Rows of pointing data
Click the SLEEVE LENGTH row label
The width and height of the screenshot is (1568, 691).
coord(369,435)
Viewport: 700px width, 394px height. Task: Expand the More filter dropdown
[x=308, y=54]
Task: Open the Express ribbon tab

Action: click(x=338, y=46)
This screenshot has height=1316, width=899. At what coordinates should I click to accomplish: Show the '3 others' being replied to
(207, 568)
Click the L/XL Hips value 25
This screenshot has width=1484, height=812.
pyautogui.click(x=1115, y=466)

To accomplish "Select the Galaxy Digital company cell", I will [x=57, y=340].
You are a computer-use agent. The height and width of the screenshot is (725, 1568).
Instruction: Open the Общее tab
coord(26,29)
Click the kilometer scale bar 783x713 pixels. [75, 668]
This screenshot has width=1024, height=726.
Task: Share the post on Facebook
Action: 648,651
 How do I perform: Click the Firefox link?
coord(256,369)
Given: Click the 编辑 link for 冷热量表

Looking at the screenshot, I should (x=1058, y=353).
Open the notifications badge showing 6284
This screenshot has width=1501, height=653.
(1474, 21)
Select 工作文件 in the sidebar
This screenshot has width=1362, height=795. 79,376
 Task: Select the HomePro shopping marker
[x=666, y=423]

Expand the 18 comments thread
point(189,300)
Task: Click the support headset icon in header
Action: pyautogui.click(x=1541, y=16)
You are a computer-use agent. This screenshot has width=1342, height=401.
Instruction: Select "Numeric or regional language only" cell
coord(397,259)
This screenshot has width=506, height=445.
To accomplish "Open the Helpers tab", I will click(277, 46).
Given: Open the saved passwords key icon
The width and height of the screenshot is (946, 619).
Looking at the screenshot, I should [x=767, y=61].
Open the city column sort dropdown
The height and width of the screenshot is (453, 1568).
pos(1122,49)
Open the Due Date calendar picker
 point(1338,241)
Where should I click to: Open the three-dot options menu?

WHAT YOU HAVE TO DO
Reproduce all of the data above, swapping every "Instruction" for "Directive" and keeping everything else unchanged.

TASK SOLUTION
Click the SLEEVE LENGTH row label
The width and height of the screenshot is (1568, 691).
coord(369,435)
Viewport: 700px width, 394px height. Task: Expand the More filter dropdown
[x=308, y=54]
Task: Open the Express ribbon tab

Action: click(x=338, y=46)
This screenshot has height=1316, width=899. At what coordinates should I click to accomplish: Show the '3 others' being replied to
(207, 568)
Click the L/XL Hips value 25
This screenshot has width=1484, height=812.
pyautogui.click(x=1115, y=466)

To accomplish "Select the Galaxy Digital company cell", I will [x=57, y=340].
You are a computer-use agent. The height and width of the screenshot is (725, 1568).
Directive: Open the Общее tab
coord(26,29)
Click the kilometer scale bar 783x713 pixels. [75, 668]
This screenshot has width=1024, height=726.
Task: Share the post on Facebook
Action: 648,651
 How do I perform: Click the Firefox link?
coord(256,369)
Given: Click the 编辑 link for 冷热量表

Looking at the screenshot, I should (x=1058, y=353).
Open the notifications badge showing 6284
This screenshot has width=1501, height=653.
(1474, 21)
Select 工作文件 in the sidebar
This screenshot has width=1362, height=795. 79,376
 Task: Select the HomePro shopping marker
[x=666, y=423]

Expand the 18 comments thread
point(189,300)
Task: Click the support headset icon in header
Action: pyautogui.click(x=1541, y=16)
You are a computer-use agent. This screenshot has width=1342, height=401.
Directive: Select "Numeric or regional language only" cell
coord(397,259)
This screenshot has width=506, height=445.
To accomplish "Open the Helpers tab", I will click(277, 46).
Given: Open the saved passwords key icon
The width and height of the screenshot is (946, 619).
Looking at the screenshot, I should [x=767, y=61].
Open the city column sort dropdown
The height and width of the screenshot is (453, 1568).
pos(1122,49)
Open the Due Date calendar picker
 point(1338,241)
Where should I click to: Open the three-dot options menu?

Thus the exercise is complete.